How Many Data Centers Needed World-Wide (2017) - rfreytag
https://perspectives.mvdirona.com/2017/04/how-many-data-centers-needed-world-wide/
======
el_caro

      ...don’t believe that Oracle 
      has, or will ever get, 
      servers 2x faster than the 
      big three cloud providers.
    
      ...also would argue that 
      “speeding up the database” 
      isn’t something Oracle is 
      uniquely positioned to 
      offer.
    

Why is that so unreasonable? I can definitely imagine Oracle engineering a
different kind of cluster, that could optimize for better throughput, and more
efficient storage.

An RDBMS company is going to attack problems differently, and supply different
services. They aren't hosting video content to support properties like
YouTube, or photo sharing. They aren't virtualizing compute environments like
Amazon. They aren't running Xbox gaming networks like Microsoft.

They operate business platforms, and SQL DBA tasks often optimize for high
normalization of data. They run a proprietary network stack:

[https://en.wikipedia.org/wiki/Oracle_Net_Services](https://en.wikipedia.org/wiki/Oracle_Net_Services)
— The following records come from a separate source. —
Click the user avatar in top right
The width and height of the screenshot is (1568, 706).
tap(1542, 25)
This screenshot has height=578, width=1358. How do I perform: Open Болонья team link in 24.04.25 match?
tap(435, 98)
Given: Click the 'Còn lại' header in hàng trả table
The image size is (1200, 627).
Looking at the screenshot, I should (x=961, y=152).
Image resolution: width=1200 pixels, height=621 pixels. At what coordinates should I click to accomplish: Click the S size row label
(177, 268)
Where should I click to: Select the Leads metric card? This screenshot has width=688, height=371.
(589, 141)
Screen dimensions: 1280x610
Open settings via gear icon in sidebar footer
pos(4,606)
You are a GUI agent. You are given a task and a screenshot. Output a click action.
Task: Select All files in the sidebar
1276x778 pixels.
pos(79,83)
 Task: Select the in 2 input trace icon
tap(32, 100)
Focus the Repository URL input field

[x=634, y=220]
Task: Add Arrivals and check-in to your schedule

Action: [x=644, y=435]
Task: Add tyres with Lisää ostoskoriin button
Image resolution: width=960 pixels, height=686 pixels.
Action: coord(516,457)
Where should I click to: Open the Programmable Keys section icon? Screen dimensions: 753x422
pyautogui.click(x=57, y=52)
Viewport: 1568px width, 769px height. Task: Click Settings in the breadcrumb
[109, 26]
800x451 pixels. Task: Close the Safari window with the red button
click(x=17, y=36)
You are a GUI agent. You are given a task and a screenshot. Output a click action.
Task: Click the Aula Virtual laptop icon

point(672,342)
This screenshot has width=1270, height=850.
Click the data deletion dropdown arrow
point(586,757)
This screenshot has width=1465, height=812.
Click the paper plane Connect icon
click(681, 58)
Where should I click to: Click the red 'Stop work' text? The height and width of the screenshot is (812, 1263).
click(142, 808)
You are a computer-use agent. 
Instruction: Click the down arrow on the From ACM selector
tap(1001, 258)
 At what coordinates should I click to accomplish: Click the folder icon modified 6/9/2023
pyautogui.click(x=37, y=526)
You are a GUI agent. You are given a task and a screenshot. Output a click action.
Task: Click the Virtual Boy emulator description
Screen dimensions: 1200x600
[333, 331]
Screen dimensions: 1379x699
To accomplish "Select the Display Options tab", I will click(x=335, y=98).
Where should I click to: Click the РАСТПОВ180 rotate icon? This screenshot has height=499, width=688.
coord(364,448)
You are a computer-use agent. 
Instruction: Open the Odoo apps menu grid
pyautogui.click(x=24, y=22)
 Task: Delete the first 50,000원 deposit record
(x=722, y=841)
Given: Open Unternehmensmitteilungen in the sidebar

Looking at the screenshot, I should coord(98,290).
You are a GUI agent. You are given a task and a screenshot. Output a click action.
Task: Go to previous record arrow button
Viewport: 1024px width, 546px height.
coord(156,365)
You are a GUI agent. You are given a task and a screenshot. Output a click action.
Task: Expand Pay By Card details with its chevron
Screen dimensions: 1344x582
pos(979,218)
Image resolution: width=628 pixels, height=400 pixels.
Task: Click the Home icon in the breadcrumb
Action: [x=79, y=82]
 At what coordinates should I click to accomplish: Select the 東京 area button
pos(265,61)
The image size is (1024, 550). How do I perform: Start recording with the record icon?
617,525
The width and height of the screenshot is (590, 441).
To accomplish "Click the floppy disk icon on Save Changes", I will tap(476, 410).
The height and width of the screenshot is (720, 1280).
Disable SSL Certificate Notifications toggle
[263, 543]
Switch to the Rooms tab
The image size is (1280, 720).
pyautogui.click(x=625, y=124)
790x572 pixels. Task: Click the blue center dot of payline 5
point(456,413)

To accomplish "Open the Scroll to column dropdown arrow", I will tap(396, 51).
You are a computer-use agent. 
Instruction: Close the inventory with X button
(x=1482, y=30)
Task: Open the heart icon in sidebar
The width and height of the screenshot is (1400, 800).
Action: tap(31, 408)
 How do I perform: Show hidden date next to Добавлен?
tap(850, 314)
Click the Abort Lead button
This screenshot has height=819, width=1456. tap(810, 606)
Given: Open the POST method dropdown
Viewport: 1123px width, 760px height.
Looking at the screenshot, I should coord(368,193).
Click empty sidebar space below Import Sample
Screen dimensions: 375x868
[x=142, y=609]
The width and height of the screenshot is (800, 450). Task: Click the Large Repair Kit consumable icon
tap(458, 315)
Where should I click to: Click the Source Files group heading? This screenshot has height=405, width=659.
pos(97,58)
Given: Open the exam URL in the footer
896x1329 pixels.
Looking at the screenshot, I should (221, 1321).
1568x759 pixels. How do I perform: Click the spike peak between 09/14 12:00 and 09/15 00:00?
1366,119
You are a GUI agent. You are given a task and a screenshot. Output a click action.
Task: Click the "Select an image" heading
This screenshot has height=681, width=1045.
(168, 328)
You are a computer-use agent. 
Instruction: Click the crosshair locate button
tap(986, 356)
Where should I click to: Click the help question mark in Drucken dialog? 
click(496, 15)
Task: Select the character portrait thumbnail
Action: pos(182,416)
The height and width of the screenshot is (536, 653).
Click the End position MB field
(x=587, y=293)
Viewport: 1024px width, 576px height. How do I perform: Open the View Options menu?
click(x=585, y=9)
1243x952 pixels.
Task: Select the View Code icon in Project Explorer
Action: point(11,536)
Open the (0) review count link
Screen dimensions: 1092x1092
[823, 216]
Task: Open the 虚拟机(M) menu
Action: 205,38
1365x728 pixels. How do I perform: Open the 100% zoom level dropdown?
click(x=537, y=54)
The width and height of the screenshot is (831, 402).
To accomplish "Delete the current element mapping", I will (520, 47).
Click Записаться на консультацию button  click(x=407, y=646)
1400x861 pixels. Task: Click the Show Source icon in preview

So, take all of this together, and a lot of bloat is trimmed from computing
demands.

Their spend being 1/10th of other providers probably has a lot to do with who
they deliver for. Consumer computing is pretty wasteful, in ways that business
operations are not.

Sure, Oracle can't operate systems that exceed the speed of light, and
probably doesn't have access to CPU architectures radically different from the
rest of the industry, but based on those broad sweeping statements, it doesn't
seem impossible that Oracle operates in ways other providers don't.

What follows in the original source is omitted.